I need this song for my Christmas music playlist. Help me find it?
December 28, 2022 4:53 AM   Subscribe

I am a little obsessed with The Bells of Christmas by Loreena Mckennitt, from the 1995 movie The Santa Clause. I want an .mp3 to add to my collection. What I have tried, and complicating requirements, inside.

A few people have posted it on YouTube

I have visited Loreena Mckennitt's website and can't find it there. I have used the contact form there to ask about it, no reply so far.

I have searched for the movie soundtrack CD - it exists, but I couldn't find any legit-looking copies for sale.

Complications:
- I want the .mp3 so I can listen offline. It's just how I do things.
- If I can buy a CD, I can make the mp3
- I have never used Spotify and have no idea how it works. Can I use Spotify to buy and download the file? If so, please point me to a "how-to" for that. I would subscribe and then cancel.
- I am aware of tools to download audio from Youtube but that would be my last resort. I would greatly prefer a more legit option. If I have to go that route, my knowledge is out of date - can you vouch for a safe tool to do this with?
posted by evilmomlady to Media & Arts (9 answers total)
 
Some of these look like legit soundtrack CDs. It's worth checking them out.
posted by Dolley at 5:28 AM on December 28, 2022


Never mind, they're all from the sequel, except one, which is a cassette. Sorry.
posted by Dolley at 5:33 AM on December 28, 2022 [1 favorite]

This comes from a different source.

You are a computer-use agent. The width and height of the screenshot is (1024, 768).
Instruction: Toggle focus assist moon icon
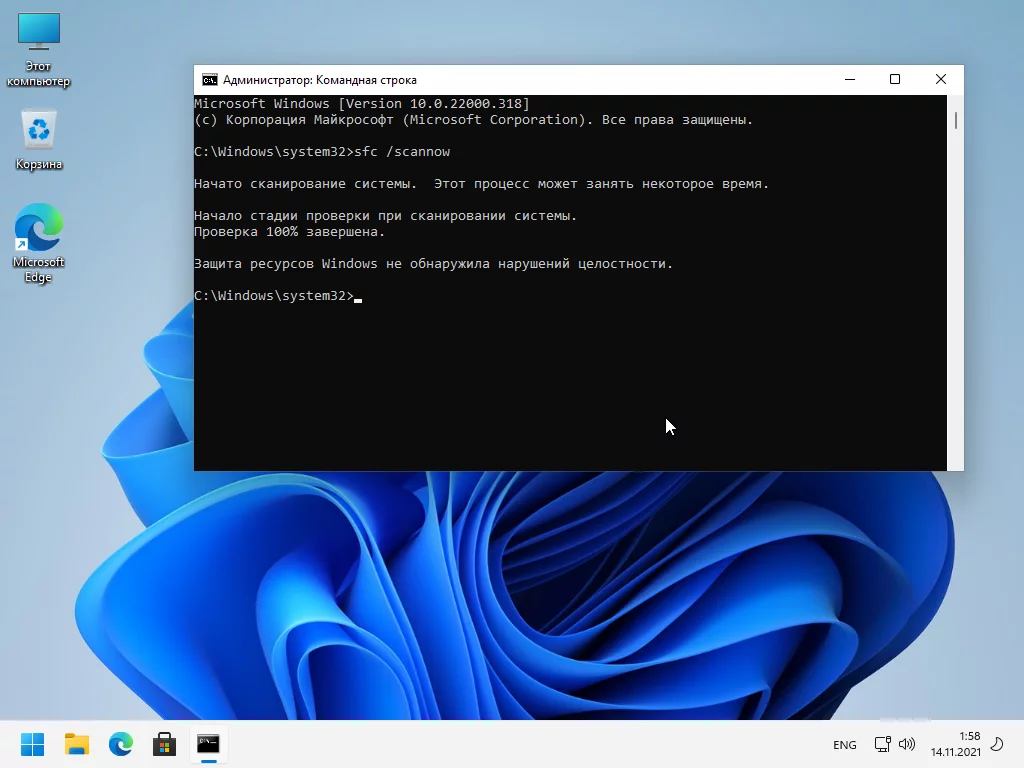pos(996,744)

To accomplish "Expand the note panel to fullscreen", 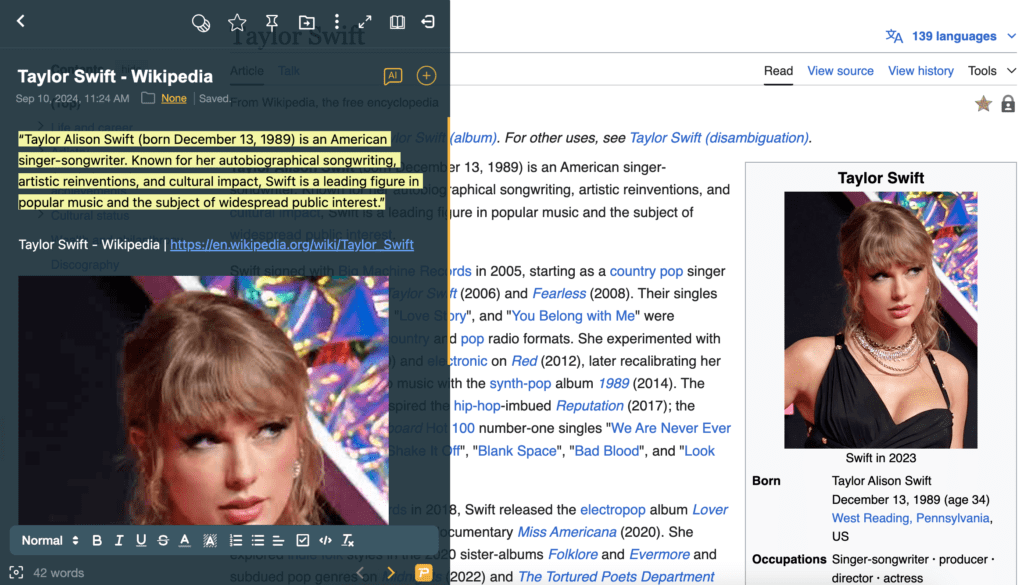I will [365, 22].
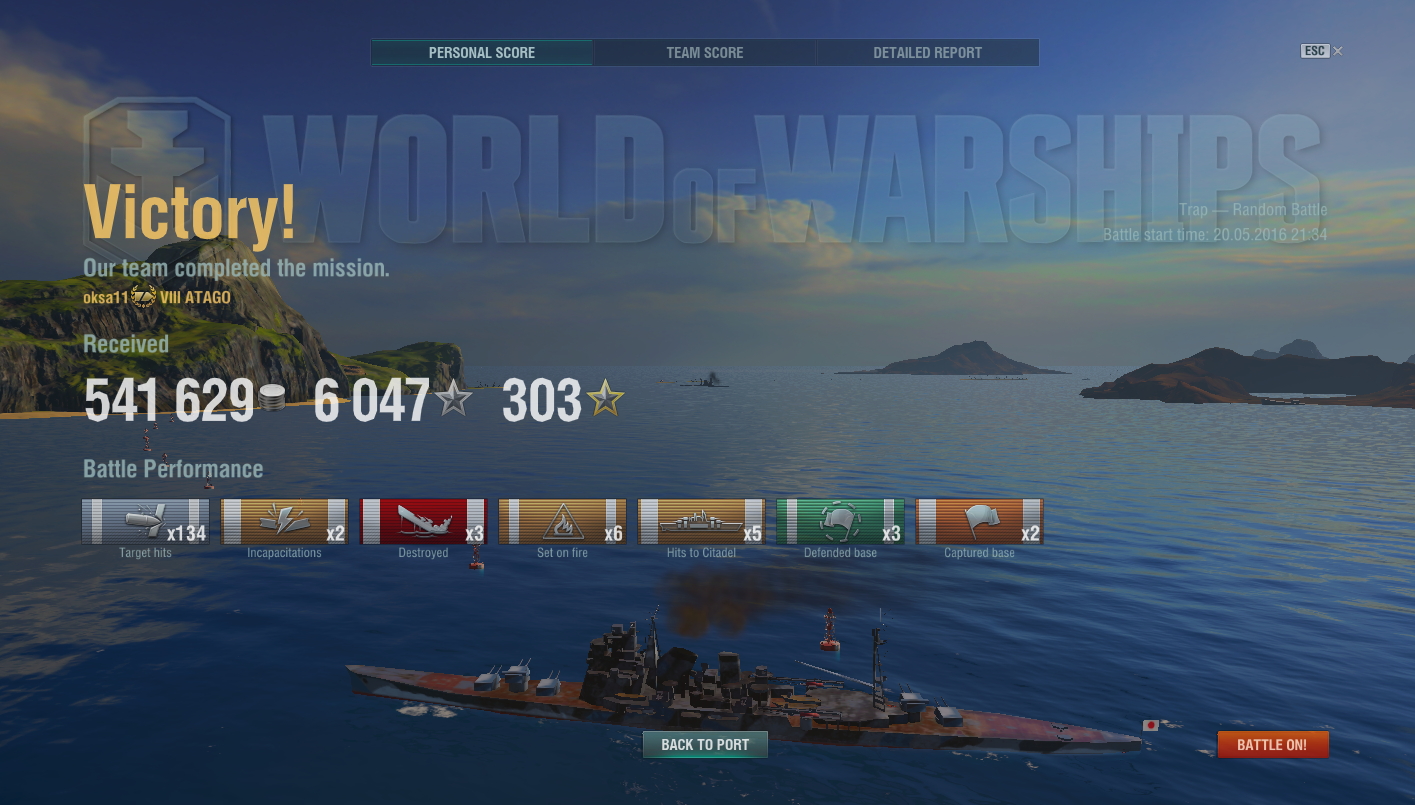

The CD appears to be available used from several Discogs sellers.
posted by box at 6:12 AM on December 28, 2022 [1 favorite]


Spotify is strictly streaming. Downloads are only available within the app and they stop working when you stop paying. Also thingß annoyingly drop out of their catalog all the time.
posted by Mitheral at 6:39 AM on December 28, 2022


A handful of libraries also have the CD, according to WorldCat - might be worth requesting it via interlibrary loan (though that will probably not get it on your playlist for THIS Christmas).
posted by mskyle at 8:23 AM on December 28, 2022 [1 favorite]


The soundtrack does appear to pop up used on Amazon and Ebay once in a while but I agree, this one is a toughie. If your aversion to downloading it from youtube is purely ethical (as opposed to audio quality) you can still buy the DVD, which means you'd be purchasing a legit copy, but perhaps not in a format useful to you. You could then download that more useful format off youtube? Unless you wanted to try and rip the audio from your DVD yourself, which I suspect is also possible just not something I've done.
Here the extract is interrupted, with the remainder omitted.